Les écrits littéraires font généralement correspondre la fin des lignes avec la fin de vers, dont certains semblent coupés en deux par une césure. Ils sont parfois simples, mais plus souvent en distiques ou triptyques. Plus généralement, les textes sont organisés en strophes, qui en babylonien font le plus souvent entre quatre et douze vers. Mais il existe également des contre-strophes de deux à quatre lignes, terminant une suite de strophes, le tout formant un passage cohérent du texte. Divers procédés stylistiques sont employés dans la production littéraire, avant tout la répétition, l’assonance, mais aussi le chiasme.
La mise en forme peut également se faire par l’écriture : répétition d'un même signe, organisation spécifique des vers, sans doute en fonction du rythme que l’on devait donner à la lecture du récit. Mais sur ce plan l’écriture cunéiforme n’offre pas un grand éventail de possibilités, contrairement aux hiéroglyphes égyptiennes.
Faire un historique de la littérature mésopotamienne n’est pas toujours aisé[17]. Cela repose notamment sur les particularités de l'évolution des œuvres dans la tradition littéraire mésopotamienne, et du fait qu'une même œuvre peut prendre différentes formes, avoir différents auteurs selon la période. On peut dater les textes retrouvés en fonction de leur langue, et de son ancienneté supposée, bien que celle-ci évolue au cours du temps pour un même récit selon les versions. Et il faut prendre en compte l'existence de toutes ces versions, leurs particularités, les changements opérés. Ainsi, la Descente d'Inanna aux Enfers existe dans des versions en sumérien et en akkadien ; l’Atrahasis a existé en quatre versions en akkadien (paléo-babylonien, médio-babylonien, néo-assyrien, néo-babylonien) ; et le cas de l’Épopée de Gilgamesh est encore plus complexe[18]. Une manière plus sûre de dater est la datation par l’archéologie des tablettes retrouvées. Mais il arrive que des découvertes viennent bouleverser des présupposés : la Liste royale sumérienne a été longtemps considérée comme une œuvre du début du IIe millénaire av. J.-C., avant qu'on n’en retrouve une version de la fin du IIIe millénaire av. J.-C.[19] ; on pense également qu’une version antérieure a pu exister. Les copies de textes anciens et l'élaboration de nouvelles versions d’une même œuvre doivent de toute manière être prise en compte dans le cadre une perspective diachronique, et l’étude des modifications opérées au cours du temps à partir d’un récit initial est toujours d’un intérêt certain.

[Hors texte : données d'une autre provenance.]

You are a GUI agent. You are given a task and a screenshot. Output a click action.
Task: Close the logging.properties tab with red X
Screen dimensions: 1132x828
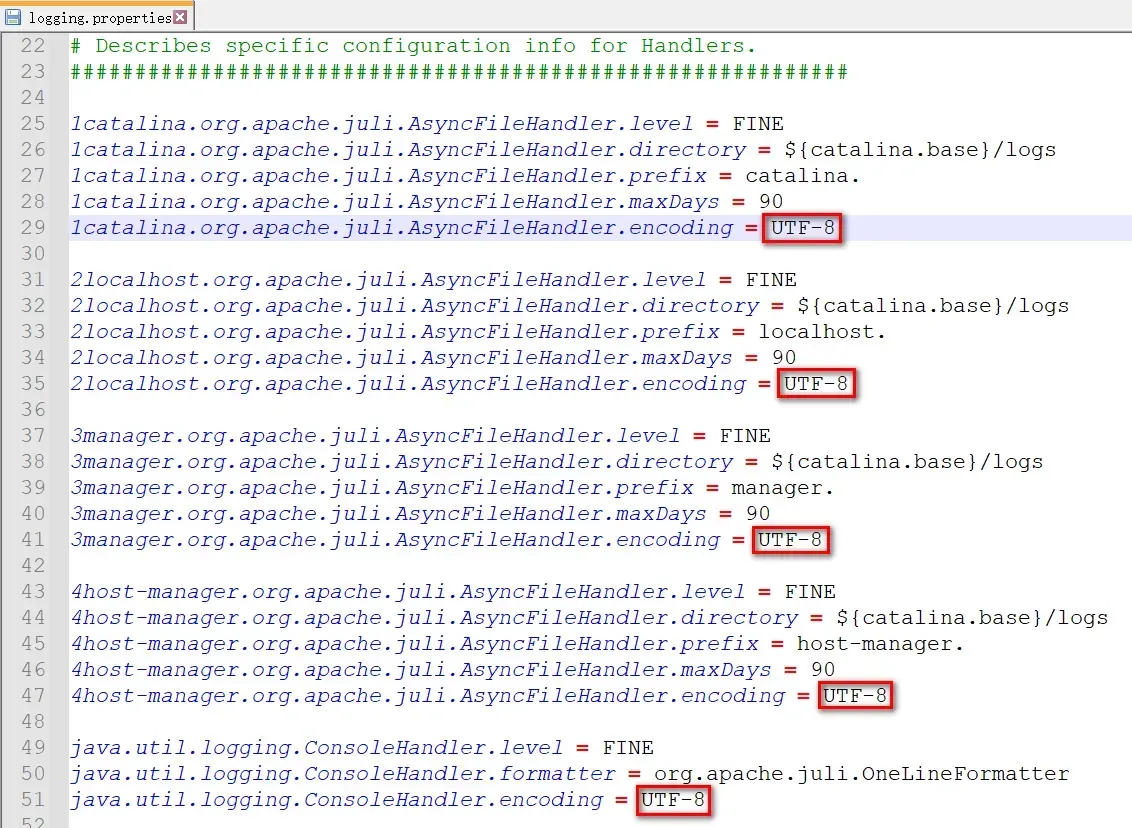coord(179,17)
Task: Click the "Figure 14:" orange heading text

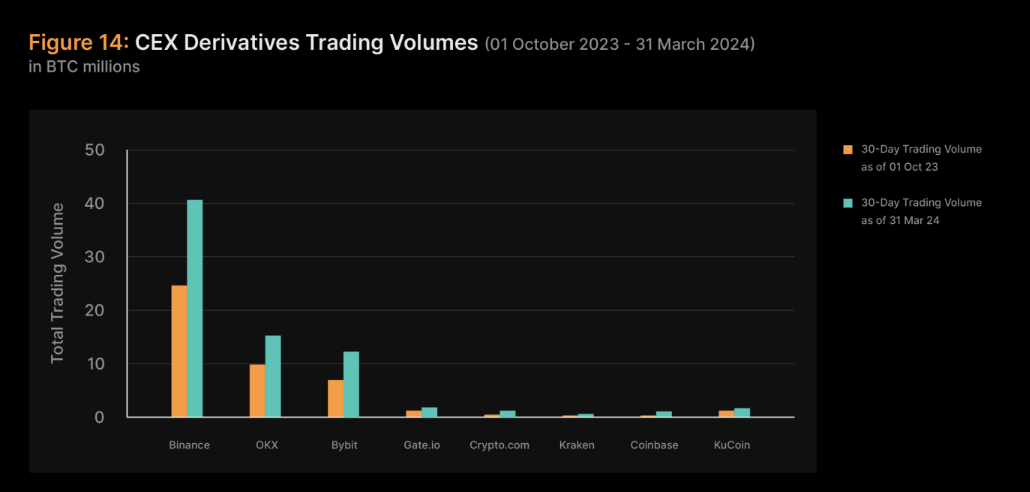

Le plus ancien type de texte littéraire connu est celui qui est le plus caractéristique de la production mésopotamienne : les listes lexicales. On en connaît en effet des exemplaires datant de la fin du IVe millénaire av. J.-C., donc des débuts de l'écriture[20]. Il faut attendre la seconde moitié du IIIe millénaire av. J.-C., la période des Dynasties archaïques III A, pour voir des textes plus élaborés : le site d’Abu Salabikh a livré des hymnes, et également un texte sapiential, les Instructions de Shuruppak[21].
La production littéraire est attestée pour la période d'Akkad (c. 2340-2150 av. J.-C.) (hymnes attribués à Enheduanna), mais elle connaît un grand essor à la période d’Ur III (c. 2112-2004 av. J.-C.), quand divers mythes sumériens sont mis par écrit. Mais ce sont encore les hymnes et prières, dédiés aux cités, temples ou aux rois[22], qui ont la part belle, ainsi que des textes religieux, comme ceux consacrés au rituel du Mariage sacré[23]. C'est de cette période que remontent probablement un grand nombre d'œuvres littéraires sumériennes, mais elles sont généralement connues par des versions plus tardives, surtout des premiers siècles du IIe millénaire av. J.-C. C'est à ce moment que la chute d'Ur III inspire un genre particulier : les lamentations, rapportant le déclin de ce grand Empire et celui de ces grandes villes[24].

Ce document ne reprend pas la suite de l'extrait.